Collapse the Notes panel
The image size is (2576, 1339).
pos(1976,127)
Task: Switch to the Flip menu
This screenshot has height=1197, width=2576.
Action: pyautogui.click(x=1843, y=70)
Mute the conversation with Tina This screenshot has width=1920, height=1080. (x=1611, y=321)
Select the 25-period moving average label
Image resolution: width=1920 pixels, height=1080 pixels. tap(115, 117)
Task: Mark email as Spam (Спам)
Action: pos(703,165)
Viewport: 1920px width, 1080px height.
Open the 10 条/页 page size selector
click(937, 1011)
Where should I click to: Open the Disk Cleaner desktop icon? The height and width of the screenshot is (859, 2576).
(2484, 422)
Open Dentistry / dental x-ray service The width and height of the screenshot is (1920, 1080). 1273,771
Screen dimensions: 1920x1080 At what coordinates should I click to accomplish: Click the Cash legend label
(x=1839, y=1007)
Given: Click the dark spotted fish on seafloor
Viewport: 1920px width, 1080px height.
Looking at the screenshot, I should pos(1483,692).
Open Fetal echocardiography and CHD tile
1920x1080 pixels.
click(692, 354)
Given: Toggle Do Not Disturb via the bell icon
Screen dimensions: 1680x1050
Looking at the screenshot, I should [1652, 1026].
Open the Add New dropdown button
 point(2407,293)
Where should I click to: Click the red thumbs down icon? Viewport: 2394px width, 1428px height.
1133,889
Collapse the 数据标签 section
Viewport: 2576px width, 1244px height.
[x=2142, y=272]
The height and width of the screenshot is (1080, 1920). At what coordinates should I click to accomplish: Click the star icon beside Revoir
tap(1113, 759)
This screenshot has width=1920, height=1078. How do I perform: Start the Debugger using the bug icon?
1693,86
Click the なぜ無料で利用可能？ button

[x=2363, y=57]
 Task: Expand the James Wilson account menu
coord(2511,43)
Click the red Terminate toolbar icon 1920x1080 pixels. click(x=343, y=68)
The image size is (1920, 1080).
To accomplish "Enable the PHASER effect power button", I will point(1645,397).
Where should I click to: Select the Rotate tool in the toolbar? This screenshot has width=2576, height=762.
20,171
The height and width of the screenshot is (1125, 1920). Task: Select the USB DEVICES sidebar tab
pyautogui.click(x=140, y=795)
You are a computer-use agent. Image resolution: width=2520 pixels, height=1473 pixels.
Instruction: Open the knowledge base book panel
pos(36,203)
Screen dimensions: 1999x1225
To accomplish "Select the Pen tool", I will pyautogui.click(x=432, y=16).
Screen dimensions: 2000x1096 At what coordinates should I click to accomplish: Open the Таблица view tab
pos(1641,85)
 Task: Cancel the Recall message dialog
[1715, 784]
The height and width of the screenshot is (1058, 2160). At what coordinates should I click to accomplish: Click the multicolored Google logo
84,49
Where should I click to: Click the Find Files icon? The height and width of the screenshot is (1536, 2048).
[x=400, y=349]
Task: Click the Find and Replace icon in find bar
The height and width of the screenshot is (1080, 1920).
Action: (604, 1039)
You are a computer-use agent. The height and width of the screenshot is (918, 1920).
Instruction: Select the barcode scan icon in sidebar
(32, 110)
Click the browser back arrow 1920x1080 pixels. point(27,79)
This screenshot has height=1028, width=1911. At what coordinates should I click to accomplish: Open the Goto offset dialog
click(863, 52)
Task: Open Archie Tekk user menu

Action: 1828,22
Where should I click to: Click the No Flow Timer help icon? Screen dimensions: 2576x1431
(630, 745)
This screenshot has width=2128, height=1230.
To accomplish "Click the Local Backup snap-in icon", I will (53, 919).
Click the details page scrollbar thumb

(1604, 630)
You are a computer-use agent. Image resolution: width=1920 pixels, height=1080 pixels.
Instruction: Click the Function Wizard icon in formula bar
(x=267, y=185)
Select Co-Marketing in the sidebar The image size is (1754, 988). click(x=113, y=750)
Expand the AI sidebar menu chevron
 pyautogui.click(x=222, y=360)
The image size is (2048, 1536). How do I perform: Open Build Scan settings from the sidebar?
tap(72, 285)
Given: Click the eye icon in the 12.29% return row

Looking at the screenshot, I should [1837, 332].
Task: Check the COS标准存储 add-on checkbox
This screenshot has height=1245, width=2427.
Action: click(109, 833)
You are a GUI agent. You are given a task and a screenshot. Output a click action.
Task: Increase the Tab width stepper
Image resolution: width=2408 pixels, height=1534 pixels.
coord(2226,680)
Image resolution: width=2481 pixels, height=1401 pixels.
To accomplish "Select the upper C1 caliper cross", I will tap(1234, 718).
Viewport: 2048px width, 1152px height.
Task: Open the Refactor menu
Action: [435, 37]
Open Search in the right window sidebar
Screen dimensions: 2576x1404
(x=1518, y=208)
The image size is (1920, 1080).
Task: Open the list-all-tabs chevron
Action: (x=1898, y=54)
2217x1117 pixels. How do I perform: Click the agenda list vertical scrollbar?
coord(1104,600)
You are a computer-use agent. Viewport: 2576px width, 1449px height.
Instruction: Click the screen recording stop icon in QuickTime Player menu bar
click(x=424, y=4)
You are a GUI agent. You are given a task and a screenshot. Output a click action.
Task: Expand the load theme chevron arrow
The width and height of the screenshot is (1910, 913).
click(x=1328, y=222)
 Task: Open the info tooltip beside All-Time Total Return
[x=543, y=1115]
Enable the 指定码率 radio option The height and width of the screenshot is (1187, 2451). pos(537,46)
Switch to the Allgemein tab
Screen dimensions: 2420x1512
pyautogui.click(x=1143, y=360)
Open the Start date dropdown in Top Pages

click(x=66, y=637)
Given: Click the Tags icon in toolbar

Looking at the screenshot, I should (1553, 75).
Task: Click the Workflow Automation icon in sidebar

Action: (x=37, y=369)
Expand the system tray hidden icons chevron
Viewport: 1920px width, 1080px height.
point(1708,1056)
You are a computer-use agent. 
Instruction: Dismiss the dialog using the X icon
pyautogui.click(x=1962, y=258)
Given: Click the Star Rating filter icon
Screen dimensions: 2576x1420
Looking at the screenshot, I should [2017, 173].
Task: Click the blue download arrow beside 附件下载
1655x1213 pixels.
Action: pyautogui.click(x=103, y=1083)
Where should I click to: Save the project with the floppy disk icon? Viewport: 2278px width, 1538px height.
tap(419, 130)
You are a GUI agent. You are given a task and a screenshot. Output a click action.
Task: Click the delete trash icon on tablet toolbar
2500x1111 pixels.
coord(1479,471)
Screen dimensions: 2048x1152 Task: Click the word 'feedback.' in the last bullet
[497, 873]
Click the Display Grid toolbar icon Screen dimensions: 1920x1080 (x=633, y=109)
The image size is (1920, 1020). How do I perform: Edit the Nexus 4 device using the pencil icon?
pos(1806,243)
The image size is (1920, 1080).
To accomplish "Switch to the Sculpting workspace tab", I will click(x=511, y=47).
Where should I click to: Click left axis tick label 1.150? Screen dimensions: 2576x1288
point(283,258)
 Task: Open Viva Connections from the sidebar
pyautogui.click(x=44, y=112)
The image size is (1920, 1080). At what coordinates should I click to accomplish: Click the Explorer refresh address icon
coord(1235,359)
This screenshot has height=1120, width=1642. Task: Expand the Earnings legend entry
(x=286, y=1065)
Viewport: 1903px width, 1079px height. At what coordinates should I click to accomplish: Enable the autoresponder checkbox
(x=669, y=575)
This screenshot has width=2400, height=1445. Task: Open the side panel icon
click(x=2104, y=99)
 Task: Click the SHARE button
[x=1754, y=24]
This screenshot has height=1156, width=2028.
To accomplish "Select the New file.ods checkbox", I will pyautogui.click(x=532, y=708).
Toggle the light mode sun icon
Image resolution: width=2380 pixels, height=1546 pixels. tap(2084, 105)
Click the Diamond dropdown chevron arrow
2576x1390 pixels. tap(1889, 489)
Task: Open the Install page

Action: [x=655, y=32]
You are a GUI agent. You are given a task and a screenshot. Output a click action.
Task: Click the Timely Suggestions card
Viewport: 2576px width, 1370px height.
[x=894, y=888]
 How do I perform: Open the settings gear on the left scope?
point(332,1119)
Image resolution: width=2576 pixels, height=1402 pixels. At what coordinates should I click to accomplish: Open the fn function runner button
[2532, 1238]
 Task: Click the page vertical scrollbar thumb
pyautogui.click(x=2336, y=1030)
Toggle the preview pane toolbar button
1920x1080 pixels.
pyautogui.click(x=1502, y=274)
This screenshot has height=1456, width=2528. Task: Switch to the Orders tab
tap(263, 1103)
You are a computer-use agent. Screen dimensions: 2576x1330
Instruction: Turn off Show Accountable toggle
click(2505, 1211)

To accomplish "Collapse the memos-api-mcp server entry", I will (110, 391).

WHAT THIS TASK INVOLVES
Please transcribe the data exactly from its first line. End with the line that contains "Open Dentistry /".

REPLY TO THE EXERCISE
Collapse the Notes panel
The image size is (2576, 1339).
pos(1976,127)
Task: Switch to the Flip menu
This screenshot has height=1197, width=2576.
Action: pyautogui.click(x=1843, y=70)
Mute the conversation with Tina This screenshot has width=1920, height=1080. (x=1611, y=321)
Select the 25-period moving average label
Image resolution: width=1920 pixels, height=1080 pixels. tap(115, 117)
Task: Mark email as Spam (Спам)
Action: pos(703,165)
Viewport: 1920px width, 1080px height.
Open the 10 条/页 page size selector
click(937, 1011)
Where should I click to: Open the Disk Cleaner desktop icon? The height and width of the screenshot is (859, 2576).
(2484, 422)
Open Dentistry / dental x-ray service The width and height of the screenshot is (1920, 1080). 1273,771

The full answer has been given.